◆ About this task ◆
Lines in the data below that contain the word "Chính" are to be copied.

(Pixel coordinate grounding data)
************

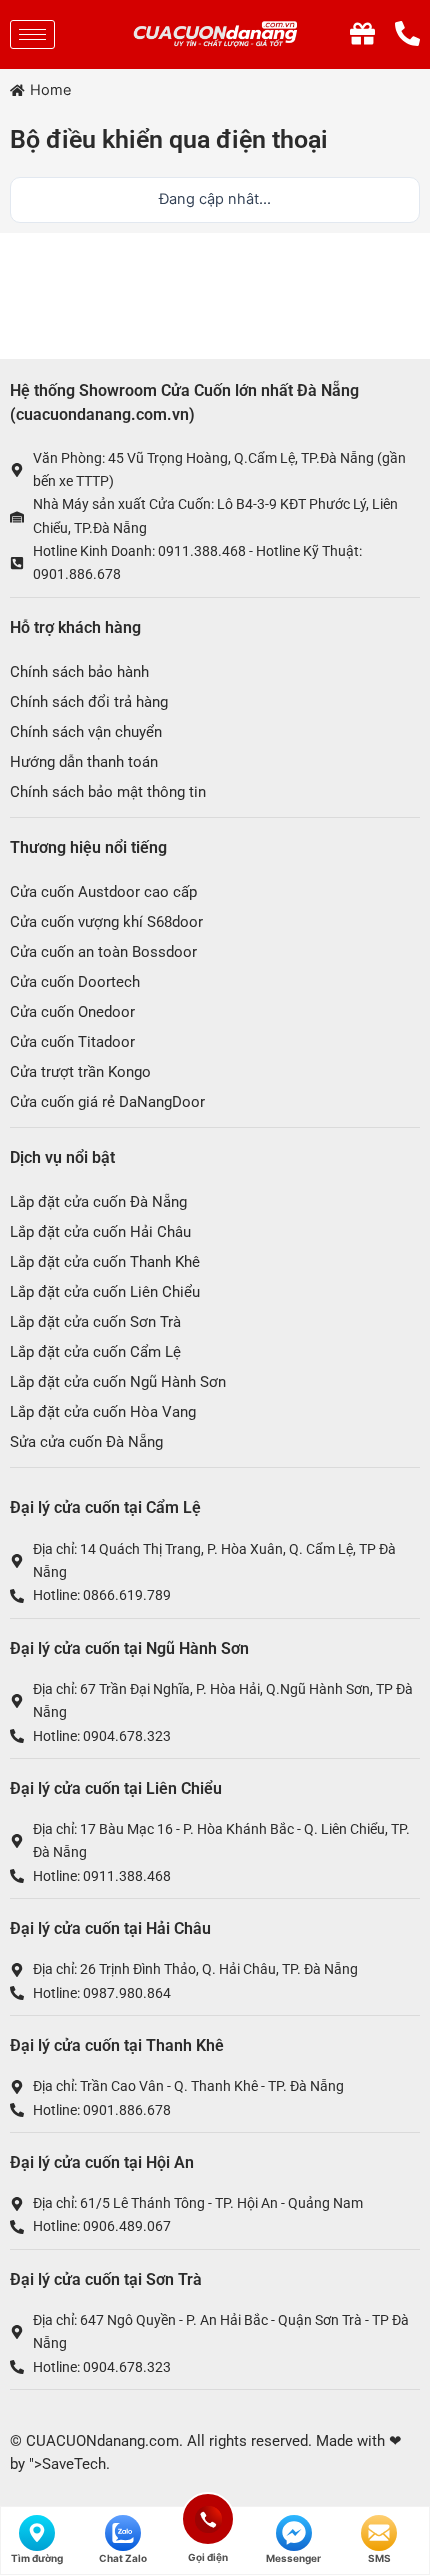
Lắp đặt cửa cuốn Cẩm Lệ (95, 1352)
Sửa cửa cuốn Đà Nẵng (86, 1442)
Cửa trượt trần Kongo (80, 1072)
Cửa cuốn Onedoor (72, 1012)
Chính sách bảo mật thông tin (108, 792)
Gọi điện (208, 2516)
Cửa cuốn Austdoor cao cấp (103, 892)
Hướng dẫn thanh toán (84, 762)
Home (50, 90)
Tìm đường (37, 2558)
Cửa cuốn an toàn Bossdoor (103, 952)
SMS (379, 2558)
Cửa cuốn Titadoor (72, 1042)
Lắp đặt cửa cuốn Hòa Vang (103, 1412)
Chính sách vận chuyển (86, 732)
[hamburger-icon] (32, 34)
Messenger (293, 2558)
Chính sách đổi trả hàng (89, 702)
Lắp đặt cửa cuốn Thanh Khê (105, 1262)
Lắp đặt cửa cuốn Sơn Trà (95, 1322)
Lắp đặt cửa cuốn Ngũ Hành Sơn (118, 1382)
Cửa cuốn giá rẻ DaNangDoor (107, 1102)
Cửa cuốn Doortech (75, 982)
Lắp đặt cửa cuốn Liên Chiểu (105, 1292)
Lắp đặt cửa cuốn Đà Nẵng (98, 1202)
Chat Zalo (123, 2558)
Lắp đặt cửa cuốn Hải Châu (100, 1232)
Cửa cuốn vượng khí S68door (106, 922)
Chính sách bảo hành (79, 672)
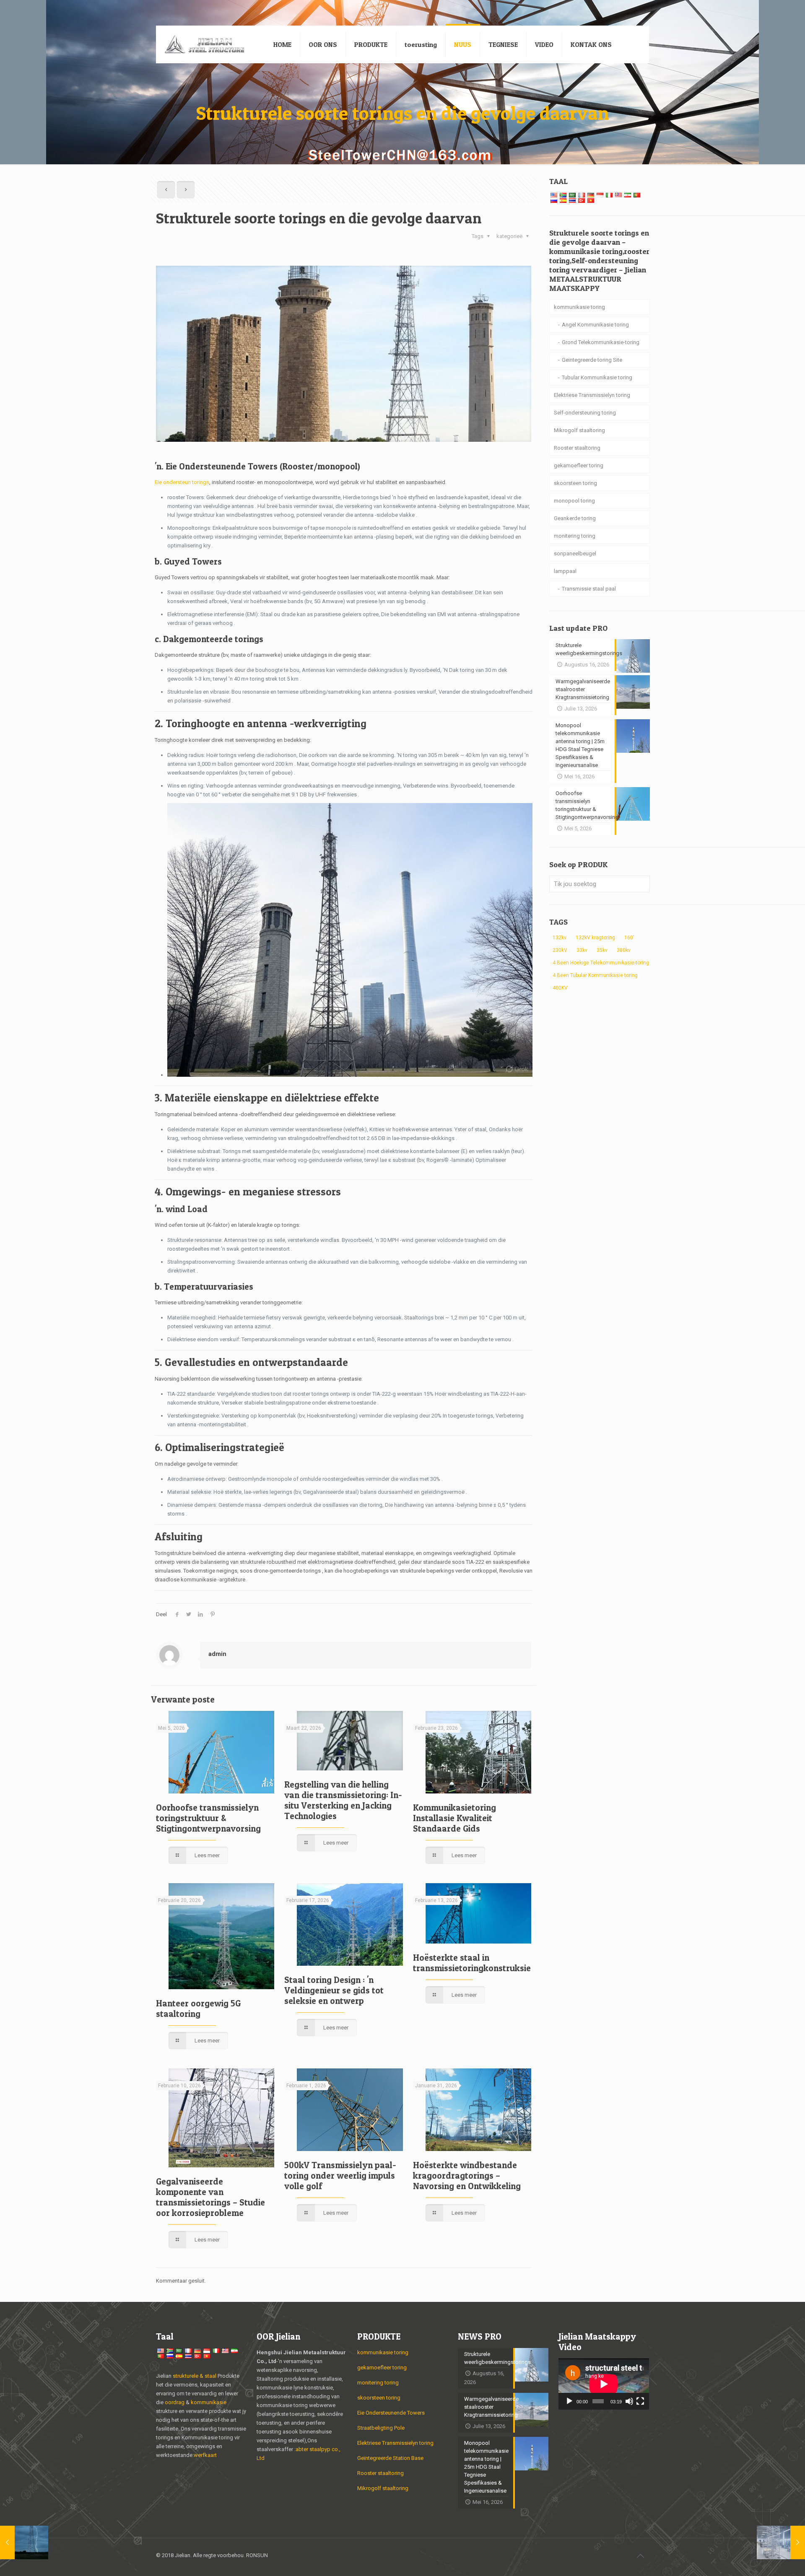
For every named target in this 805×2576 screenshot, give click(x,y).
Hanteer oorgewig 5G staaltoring (198, 2008)
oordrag (175, 2402)
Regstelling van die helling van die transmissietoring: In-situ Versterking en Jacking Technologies (343, 1800)
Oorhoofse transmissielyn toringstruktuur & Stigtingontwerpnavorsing (208, 1818)
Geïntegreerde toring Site (592, 360)
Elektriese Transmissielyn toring (592, 395)
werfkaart (205, 2455)
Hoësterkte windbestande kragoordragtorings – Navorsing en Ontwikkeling (467, 2175)
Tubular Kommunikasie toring (597, 377)
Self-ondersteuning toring (585, 412)
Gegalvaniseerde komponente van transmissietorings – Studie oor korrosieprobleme (210, 2197)
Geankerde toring (575, 518)
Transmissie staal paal (589, 589)
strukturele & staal (194, 2376)
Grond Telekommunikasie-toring (600, 342)
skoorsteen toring (575, 483)
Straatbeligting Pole (381, 2428)
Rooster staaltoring (577, 448)
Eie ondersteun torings (182, 482)
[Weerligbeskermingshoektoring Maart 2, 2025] (24, 2542)
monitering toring (574, 536)
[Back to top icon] (640, 2556)
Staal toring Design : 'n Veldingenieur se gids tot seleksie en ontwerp (334, 1990)
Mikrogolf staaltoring (579, 430)
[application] (603, 2384)
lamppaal (565, 571)
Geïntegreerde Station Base (390, 2458)
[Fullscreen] (640, 2401)
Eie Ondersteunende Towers (391, 2413)
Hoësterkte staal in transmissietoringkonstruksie (472, 1962)
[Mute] (629, 2401)
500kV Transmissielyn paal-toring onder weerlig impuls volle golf (340, 2175)
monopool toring (574, 501)
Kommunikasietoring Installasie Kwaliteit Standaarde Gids (454, 1818)
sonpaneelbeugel (575, 553)
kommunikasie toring (579, 307)
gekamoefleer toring (578, 465)
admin (217, 1654)
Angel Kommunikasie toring (595, 324)
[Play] (569, 2401)
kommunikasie (208, 2402)
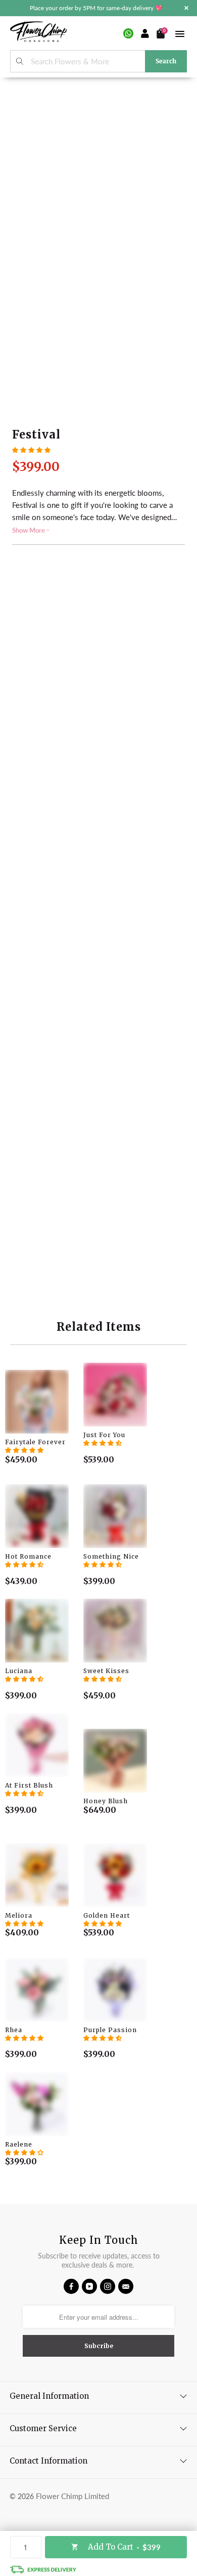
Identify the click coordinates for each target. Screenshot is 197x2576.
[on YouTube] (89, 2286)
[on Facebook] (71, 2286)
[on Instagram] (107, 2286)
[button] (31, 450)
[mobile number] (128, 33)
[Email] (125, 2286)
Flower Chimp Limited (72, 2496)
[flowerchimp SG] (38, 33)
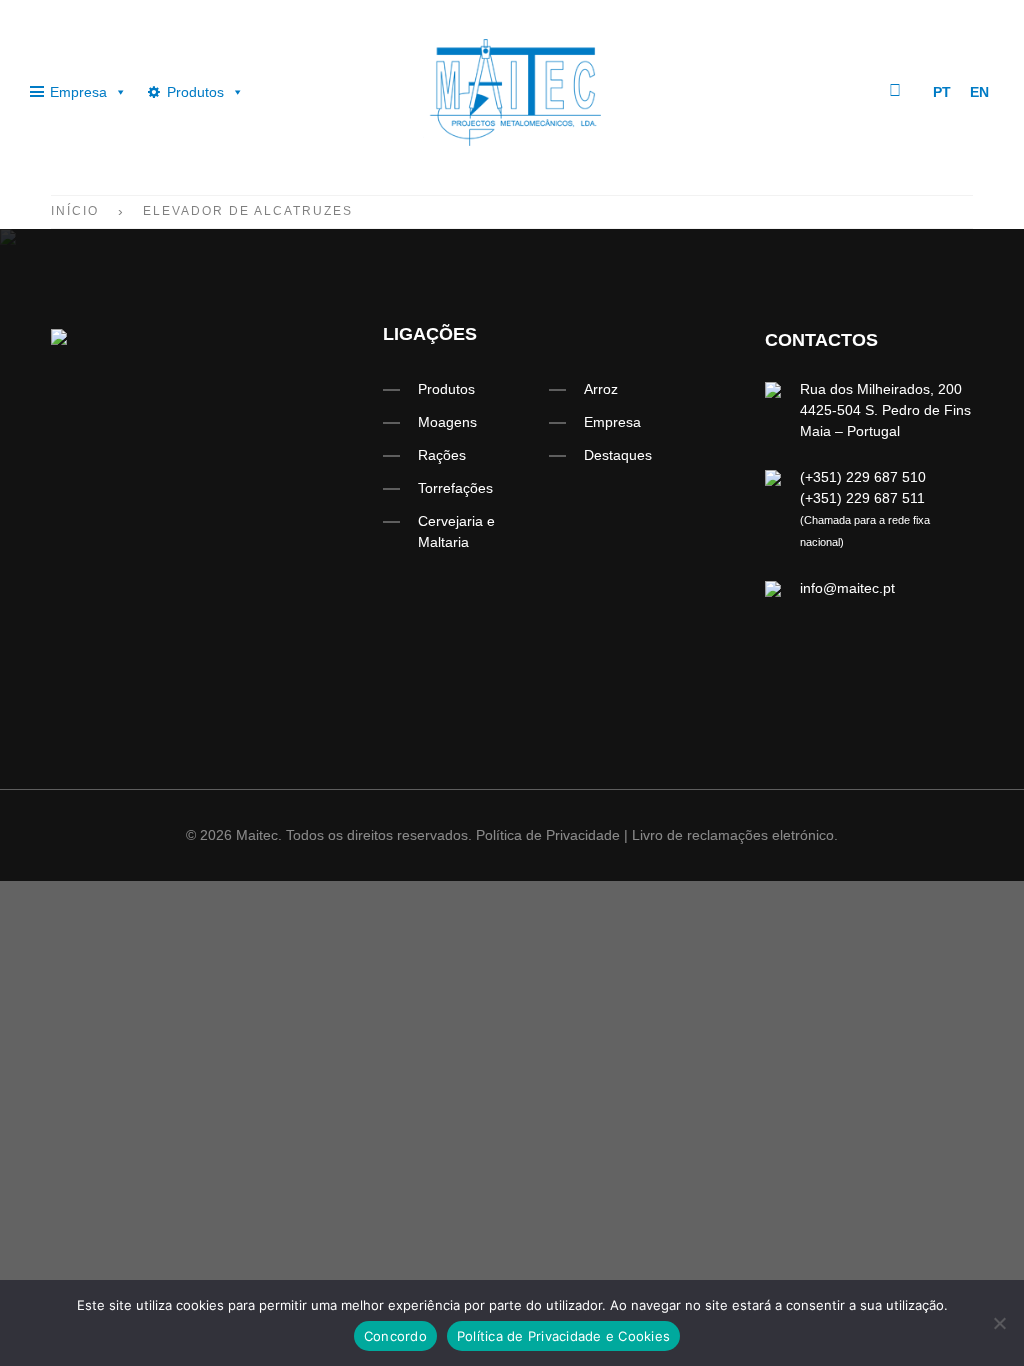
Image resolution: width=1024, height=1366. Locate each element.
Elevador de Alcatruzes (248, 211)
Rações (442, 455)
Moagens (447, 422)
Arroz (601, 389)
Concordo (395, 1336)
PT (942, 92)
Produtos (195, 92)
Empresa (78, 92)
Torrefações (455, 488)
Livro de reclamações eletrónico (733, 835)
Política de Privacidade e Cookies (563, 1336)
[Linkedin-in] (840, 91)
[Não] (999, 1323)
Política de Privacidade (548, 835)
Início (75, 211)
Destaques (618, 455)
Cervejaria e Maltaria (456, 531)
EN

************

◆ Completed task ◆
Chính sách bảo mật thông tin (108, 792)
Chính sách vận chuyển (86, 732)
Chính sách đổi trả hàng (89, 702)
Chính sách bảo hành (79, 672)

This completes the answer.